* **INSTRUKSI TUGAS A**
Pilih dari entri di bawah setiap baris yang memuat kata "Open", lalu salin baris-baris itu.

* **KUTIPAN**
—————
Meskipun sebuah foto selalu diklaim sebagai realita obyektif, obyektifitas sulit dipraktikan dalam karya foto. Fotografi itu menghadirkan kenyataan-kenyataan yang telah dipilih oleh sang fotografer untuk disaksikan. Hal itu tentu berdasar pada ideologi dan latar belakang fotografer.

Sehingga publikasi visual kenyataan karya fotografer sangat berperan menentukan opini publik. Adanya proses pemilihan itu timbulah istilah subyektif.

Akibat konsekuensi tersebut, fotografi bertanggung jawab besar dalam membentuk tatanan sosial masyarakat. Tidak ada yang benar-benar orisinil obyektif, sebab fotografi selalu melewati tahap pemilihan obyek fotografis. Seiring berjalan waktu, fotografi tidak hanya menjadi bagian dari proses dokumentasi saja melainkan bermetamorfosa menjadi seni. Medium pas bagi para fotografer dalam mengekspresikan diri.
—————
* **INSTRUKSI TUGAS B**
Tuliskan kembali secara persis bagian kutipan tentang fotografi di atas, mulai dari "Meskipun sebuah foto" hingga "timbulah istilah subyektif.".
—————
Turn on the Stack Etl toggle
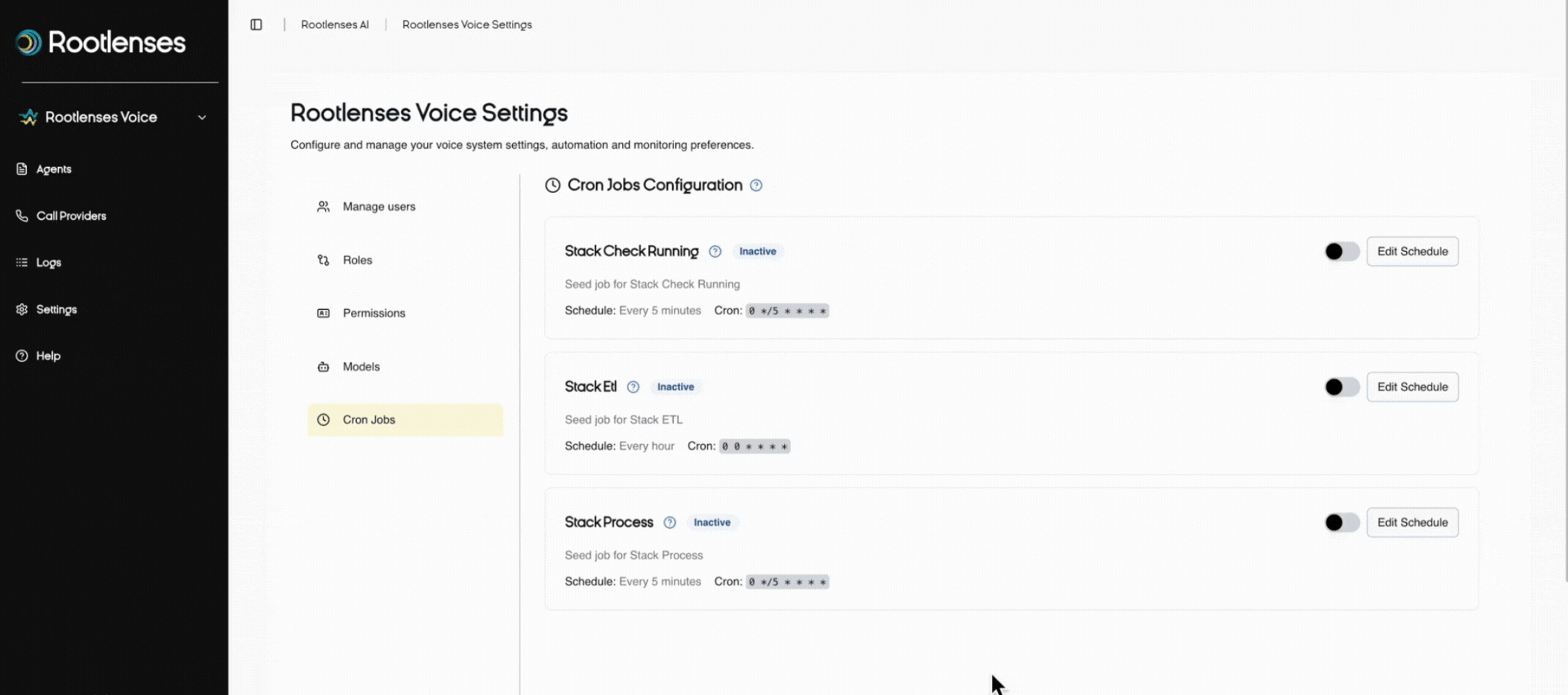This screenshot has height=695, width=1568. (1341, 387)
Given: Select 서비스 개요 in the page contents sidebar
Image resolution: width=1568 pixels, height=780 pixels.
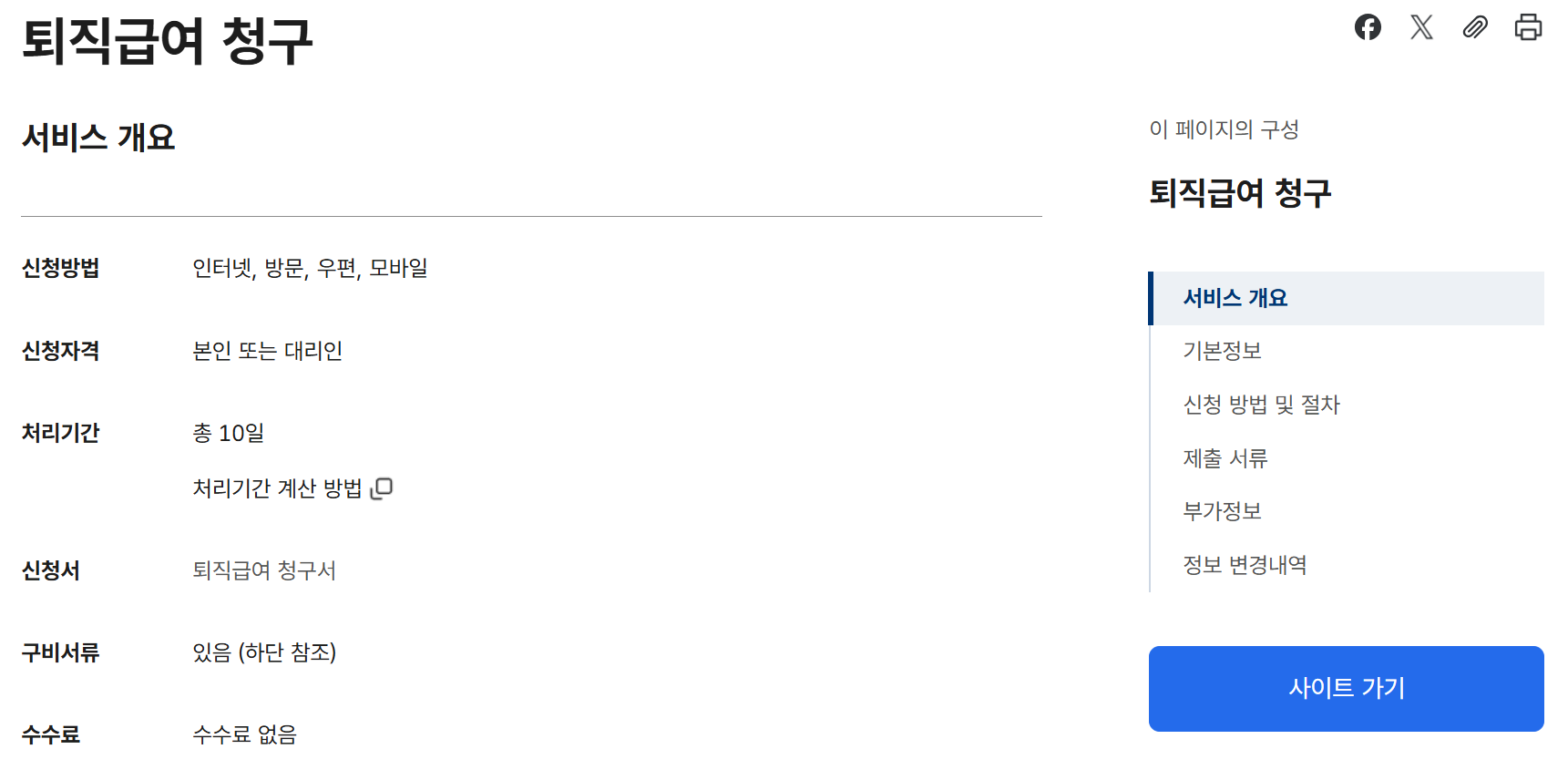Looking at the screenshot, I should pyautogui.click(x=1235, y=298).
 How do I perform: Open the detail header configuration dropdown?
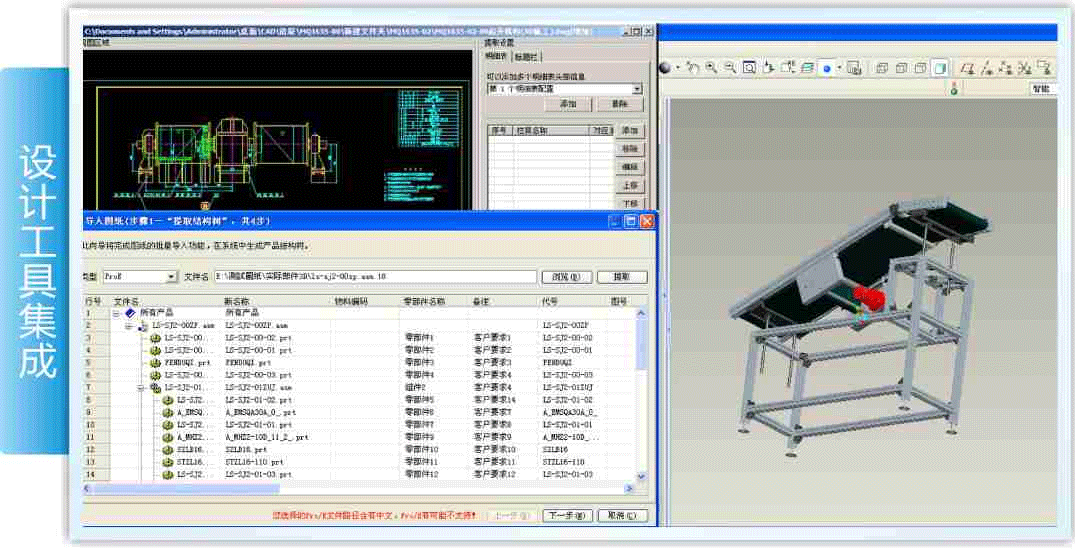coord(637,89)
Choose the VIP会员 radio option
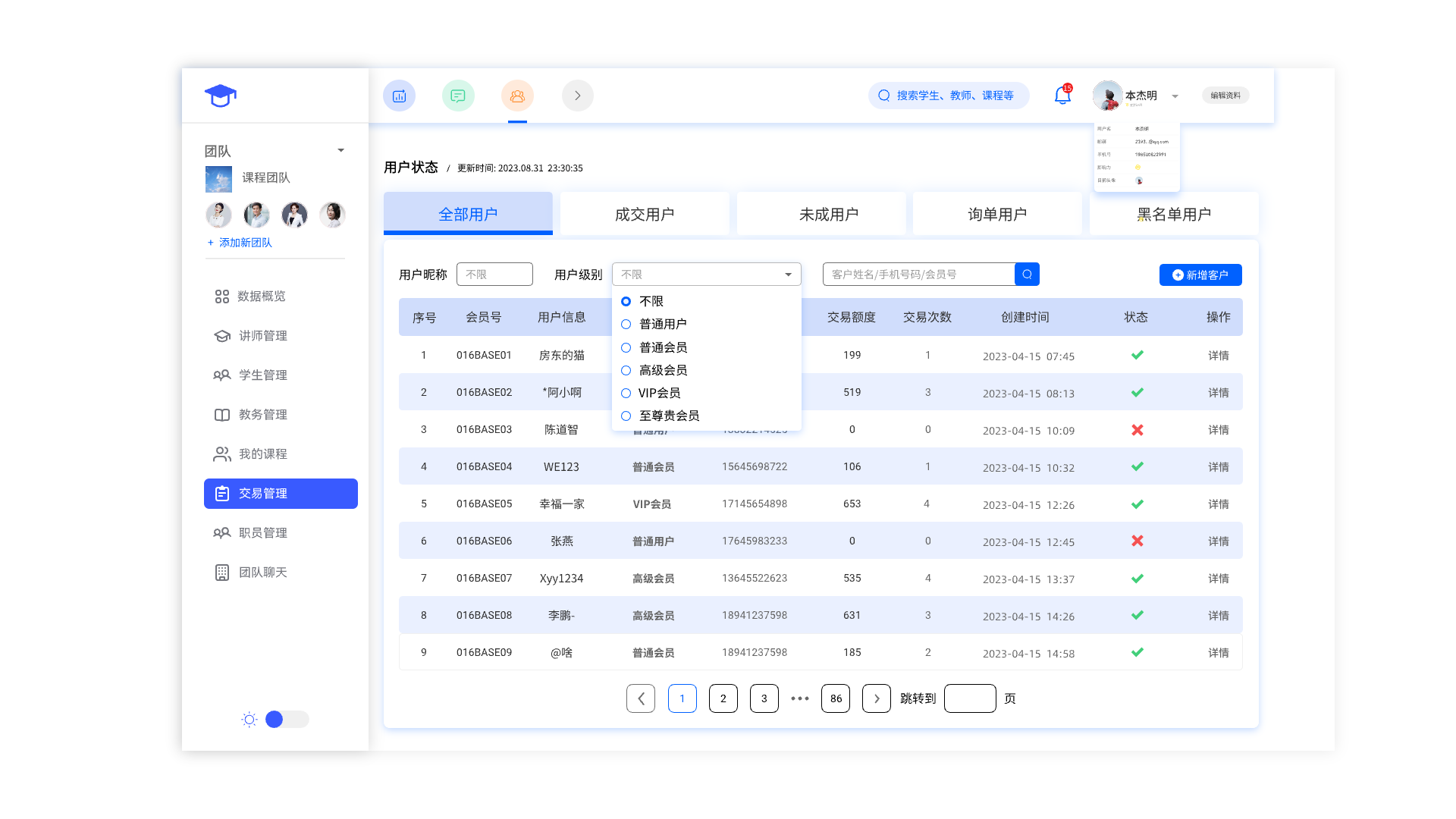The image size is (1456, 819). (x=626, y=393)
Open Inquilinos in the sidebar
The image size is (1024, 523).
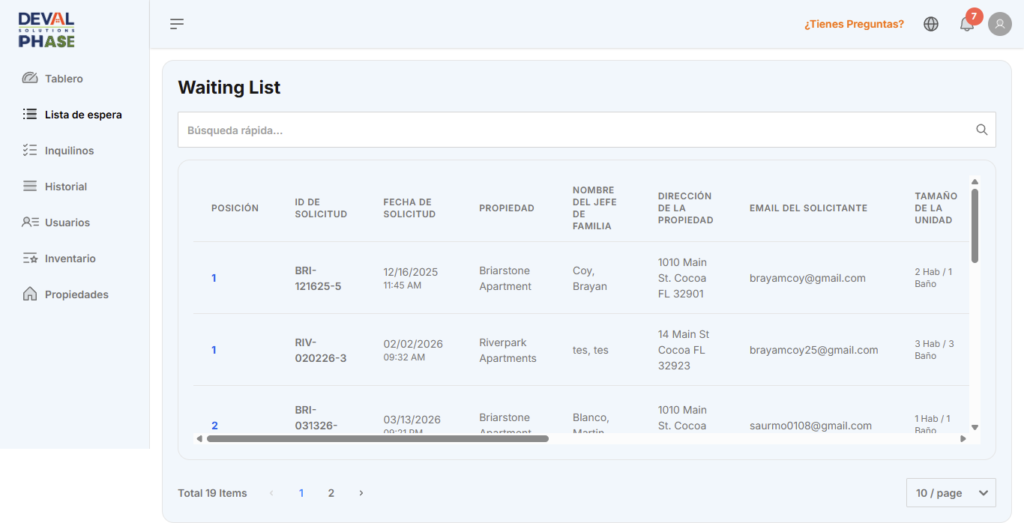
—————
* **CONTOH JAWABAN A**
 How do I perform: Open the detail header configuration dropdown?
Open Inquilinos in the sidebar

* **CONTOH JAWABAN B**
Meskipun sebuah foto selalu diklaim sebagai realita obyektif, obyektifitas sulit dipraktikan dalam karya foto. Fotografi itu menghadirkan kenyataan-kenyataan yang telah dipilih oleh sang fotografer untuk disaksikan. Hal itu tentu berdasar pada ideologi dan latar belakang fotografer.

Sehingga publikasi visual kenyataan karya fotografer sangat berperan menentukan opini publik. Adanya proses pemilihan itu timbulah istilah subyektif.